Goal:
Rewrite the lines from the one containing "This screenshot has width=1456, height=834." through the one containing "Action: (33, 28)", requests included. Raise every click coordinate in their answers by 33, and output only those lines.

Available data:

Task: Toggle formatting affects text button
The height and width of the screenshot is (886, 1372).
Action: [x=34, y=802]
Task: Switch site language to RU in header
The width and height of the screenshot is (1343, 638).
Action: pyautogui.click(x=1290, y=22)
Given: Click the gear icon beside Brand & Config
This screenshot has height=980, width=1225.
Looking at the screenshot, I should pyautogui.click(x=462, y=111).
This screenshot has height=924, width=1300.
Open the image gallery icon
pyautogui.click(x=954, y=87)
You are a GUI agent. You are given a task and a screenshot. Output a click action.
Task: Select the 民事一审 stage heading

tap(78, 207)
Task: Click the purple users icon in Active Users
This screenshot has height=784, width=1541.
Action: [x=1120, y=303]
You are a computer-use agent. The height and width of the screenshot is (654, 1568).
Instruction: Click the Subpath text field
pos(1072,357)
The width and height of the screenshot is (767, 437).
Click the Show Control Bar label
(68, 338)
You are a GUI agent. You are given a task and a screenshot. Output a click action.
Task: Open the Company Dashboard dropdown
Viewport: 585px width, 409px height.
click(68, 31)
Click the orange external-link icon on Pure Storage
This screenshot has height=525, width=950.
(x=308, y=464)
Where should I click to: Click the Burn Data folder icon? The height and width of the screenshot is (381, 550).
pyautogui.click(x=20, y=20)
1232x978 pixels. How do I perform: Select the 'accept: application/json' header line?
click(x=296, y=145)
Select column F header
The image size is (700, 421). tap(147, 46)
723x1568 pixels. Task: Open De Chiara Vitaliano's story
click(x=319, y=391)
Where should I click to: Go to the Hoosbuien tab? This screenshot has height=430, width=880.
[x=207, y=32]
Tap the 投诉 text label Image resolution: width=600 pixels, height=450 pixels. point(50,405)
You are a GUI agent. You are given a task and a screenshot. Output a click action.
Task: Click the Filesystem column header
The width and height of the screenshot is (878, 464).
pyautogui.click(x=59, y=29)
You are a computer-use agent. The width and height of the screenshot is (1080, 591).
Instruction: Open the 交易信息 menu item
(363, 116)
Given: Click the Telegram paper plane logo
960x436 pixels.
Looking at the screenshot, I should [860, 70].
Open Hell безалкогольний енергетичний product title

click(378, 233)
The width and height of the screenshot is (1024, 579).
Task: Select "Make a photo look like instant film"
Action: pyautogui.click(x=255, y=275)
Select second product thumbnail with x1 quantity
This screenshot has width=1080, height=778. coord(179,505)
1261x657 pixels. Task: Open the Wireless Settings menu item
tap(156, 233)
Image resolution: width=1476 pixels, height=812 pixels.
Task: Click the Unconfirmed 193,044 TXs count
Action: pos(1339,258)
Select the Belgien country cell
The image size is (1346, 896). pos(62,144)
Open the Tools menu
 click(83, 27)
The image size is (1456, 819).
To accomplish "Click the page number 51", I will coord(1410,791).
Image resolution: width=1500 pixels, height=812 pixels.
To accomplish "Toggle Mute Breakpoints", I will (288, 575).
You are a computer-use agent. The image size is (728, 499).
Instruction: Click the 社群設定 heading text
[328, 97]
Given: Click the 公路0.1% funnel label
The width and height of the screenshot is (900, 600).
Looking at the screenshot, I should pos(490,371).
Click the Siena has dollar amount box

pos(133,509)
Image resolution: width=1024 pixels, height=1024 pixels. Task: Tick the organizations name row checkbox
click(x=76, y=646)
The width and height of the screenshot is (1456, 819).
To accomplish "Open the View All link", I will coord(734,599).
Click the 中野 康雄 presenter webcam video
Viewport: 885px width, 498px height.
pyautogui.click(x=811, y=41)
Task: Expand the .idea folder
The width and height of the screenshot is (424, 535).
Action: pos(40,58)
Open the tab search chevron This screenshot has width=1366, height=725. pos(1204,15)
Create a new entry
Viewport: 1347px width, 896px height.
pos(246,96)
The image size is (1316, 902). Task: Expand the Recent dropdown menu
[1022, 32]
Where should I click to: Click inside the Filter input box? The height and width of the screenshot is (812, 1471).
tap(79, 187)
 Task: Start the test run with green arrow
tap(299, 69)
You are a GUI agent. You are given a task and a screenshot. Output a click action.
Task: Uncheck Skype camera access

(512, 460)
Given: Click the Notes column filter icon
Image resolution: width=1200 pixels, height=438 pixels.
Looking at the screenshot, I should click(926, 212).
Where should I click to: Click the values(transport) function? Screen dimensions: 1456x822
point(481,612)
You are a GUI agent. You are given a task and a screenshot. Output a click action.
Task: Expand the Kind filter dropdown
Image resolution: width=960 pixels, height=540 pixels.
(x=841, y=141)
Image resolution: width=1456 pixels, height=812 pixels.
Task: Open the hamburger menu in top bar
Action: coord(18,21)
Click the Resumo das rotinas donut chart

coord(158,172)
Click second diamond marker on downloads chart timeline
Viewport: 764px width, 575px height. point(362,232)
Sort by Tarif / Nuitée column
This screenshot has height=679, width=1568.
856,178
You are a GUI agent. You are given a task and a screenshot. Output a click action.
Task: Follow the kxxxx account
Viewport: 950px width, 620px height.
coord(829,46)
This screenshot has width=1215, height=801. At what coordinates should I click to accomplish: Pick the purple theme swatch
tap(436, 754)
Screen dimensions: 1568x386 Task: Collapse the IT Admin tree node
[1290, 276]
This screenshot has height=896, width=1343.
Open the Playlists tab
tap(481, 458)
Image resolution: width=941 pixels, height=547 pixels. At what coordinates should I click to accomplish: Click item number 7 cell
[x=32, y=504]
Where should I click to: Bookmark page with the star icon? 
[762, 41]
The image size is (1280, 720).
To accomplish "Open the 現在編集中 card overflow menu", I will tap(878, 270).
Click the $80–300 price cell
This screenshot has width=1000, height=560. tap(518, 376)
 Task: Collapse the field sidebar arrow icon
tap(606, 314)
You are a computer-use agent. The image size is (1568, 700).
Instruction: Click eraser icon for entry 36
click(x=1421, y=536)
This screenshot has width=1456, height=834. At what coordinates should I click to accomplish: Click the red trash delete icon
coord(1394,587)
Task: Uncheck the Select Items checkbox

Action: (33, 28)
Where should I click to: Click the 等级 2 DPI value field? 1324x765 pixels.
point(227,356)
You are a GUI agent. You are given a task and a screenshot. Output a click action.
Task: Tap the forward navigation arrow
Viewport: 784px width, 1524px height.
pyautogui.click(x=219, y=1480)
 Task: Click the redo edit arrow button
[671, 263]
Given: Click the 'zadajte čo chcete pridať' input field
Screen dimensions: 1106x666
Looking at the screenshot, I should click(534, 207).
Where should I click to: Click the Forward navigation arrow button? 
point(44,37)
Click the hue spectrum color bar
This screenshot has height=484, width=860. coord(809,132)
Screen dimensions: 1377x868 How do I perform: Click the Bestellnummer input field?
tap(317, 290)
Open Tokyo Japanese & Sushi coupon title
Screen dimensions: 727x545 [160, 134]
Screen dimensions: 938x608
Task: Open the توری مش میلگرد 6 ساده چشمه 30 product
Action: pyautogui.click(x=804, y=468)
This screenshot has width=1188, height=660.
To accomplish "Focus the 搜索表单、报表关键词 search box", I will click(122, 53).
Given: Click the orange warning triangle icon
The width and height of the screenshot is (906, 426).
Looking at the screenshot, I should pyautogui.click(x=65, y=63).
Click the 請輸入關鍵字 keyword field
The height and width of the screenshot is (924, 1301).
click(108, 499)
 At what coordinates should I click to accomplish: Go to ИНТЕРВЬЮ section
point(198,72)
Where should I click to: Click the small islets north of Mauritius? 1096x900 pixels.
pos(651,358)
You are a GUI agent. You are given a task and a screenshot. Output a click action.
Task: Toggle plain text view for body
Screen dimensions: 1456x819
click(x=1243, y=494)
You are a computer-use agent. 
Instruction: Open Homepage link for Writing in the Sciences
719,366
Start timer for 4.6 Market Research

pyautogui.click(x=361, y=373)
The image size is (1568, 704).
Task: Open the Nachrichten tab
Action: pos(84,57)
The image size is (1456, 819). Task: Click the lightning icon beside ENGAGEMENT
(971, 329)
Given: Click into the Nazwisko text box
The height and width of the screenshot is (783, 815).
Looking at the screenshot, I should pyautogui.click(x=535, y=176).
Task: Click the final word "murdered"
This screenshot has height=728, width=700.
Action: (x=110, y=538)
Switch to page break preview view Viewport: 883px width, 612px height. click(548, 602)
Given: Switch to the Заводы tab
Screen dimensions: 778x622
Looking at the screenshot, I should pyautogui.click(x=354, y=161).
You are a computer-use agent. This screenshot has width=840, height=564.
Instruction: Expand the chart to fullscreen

Correct result:
This screenshot has width=1456, height=834. At what coordinates should I click to accomplish: Click the red trash delete icon
coord(1427,620)
Task: Uncheck the Select Items checkbox

Action: (66, 61)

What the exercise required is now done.